A Shorten Labor Government will boost local jobs, invest in infrastructure, and reduce congestion in Perth by contributing to build a traffic overpass at the Roe Highway and Kalamunda Road intersection.
The Roe Highway is a major transport route in Perth, and its upgrade is part of Labor’s plan to get ahead of the State’s future growth and congestion pressures.
The highway links with the Reid and Tonkin highways to the north, and the Tonkin and Kwinana Freeways to the south. It also links to the Great Eastern Bypass and the Great Eastern Highway.
These connections provide routes for heavy vehicles into industrial areas around Forrestfield, Kewdale and Hazelmere and include elements of the National Land Transport Network.
During peak periods a mix of heavy and commercial vehicles on the Roe Highway commute with lighter vehicles on the Kalamunda Road. This grade separation project will remove this intersection, separating north-south traffic on the Roe Highway from east-west traffic on Kalamunda Road, significantly improving the flow of traffic in both directions.

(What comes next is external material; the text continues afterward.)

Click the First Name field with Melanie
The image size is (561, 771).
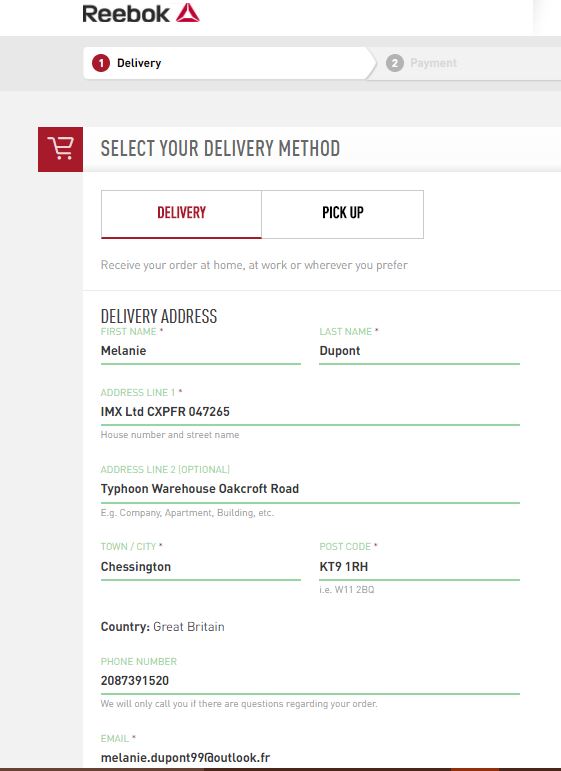tap(201, 351)
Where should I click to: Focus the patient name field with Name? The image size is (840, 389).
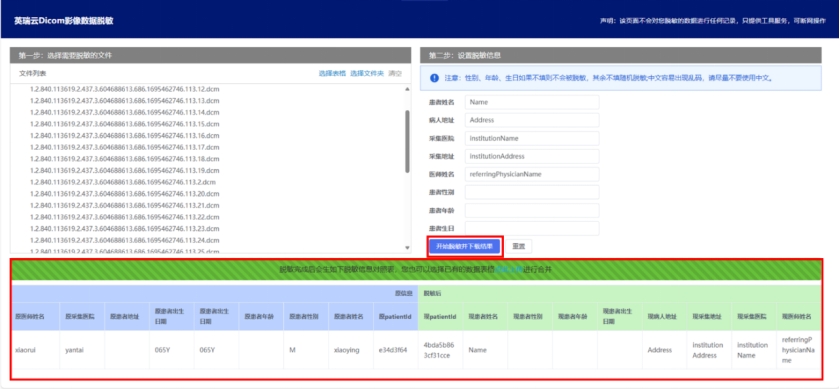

Labor will contribute $43 million towards this project and is calling on the WA Government to contribute funds to get the project underway.
The Infrastructure Australia Audit Report released last year said that without additional funding for transport projects in Perth, the cost of delays in urban transport will increase eightfold between 2011 and 2031 – from $2 billion to $16 billion. It also forecast that one of the major employment growth areas in Perth will be the Swan region.
Without new infrastructure investment, Infrastructure Australia says that by 2031, seven of the ten most congested transport corridors in Australia will be in Perth. Currently there is only one in the top ten. The Roe Highway is one of these corridors.
Funding for this project is part of Labor’s plan to address pressures as Perth grows rapidly and it comes on top of Labor’s pledge to plan and build the METRONET rail project; invest $45 million to build two overpasses on Wanneroo Road in Perth’s north-west; and commit $80 million for the North Lake Bridge in Perth’s south.
State Government investment in transport infrastructure has not kept pace with population growth in Perth’s outer suburbs, resulting in increasing bottlenecks for commuters in the broad northern corridor.
Labor is the party of infrastructure and cities. Since the Abbott-Turnbull Government was elected in 2013, public sector infrastructure investment across Australia has fallen by 20 per cent (ABS September 2015 quarter compared with September 2013 quarter).
A Shorten Labor Government will appoint a Minister for Cities, will invest in public transport as well as roads and bring back the Major Cities Unit to help manage growth as our cities expand.
Only Labor will build the transport infrastructure that residents of Perth will need in the future.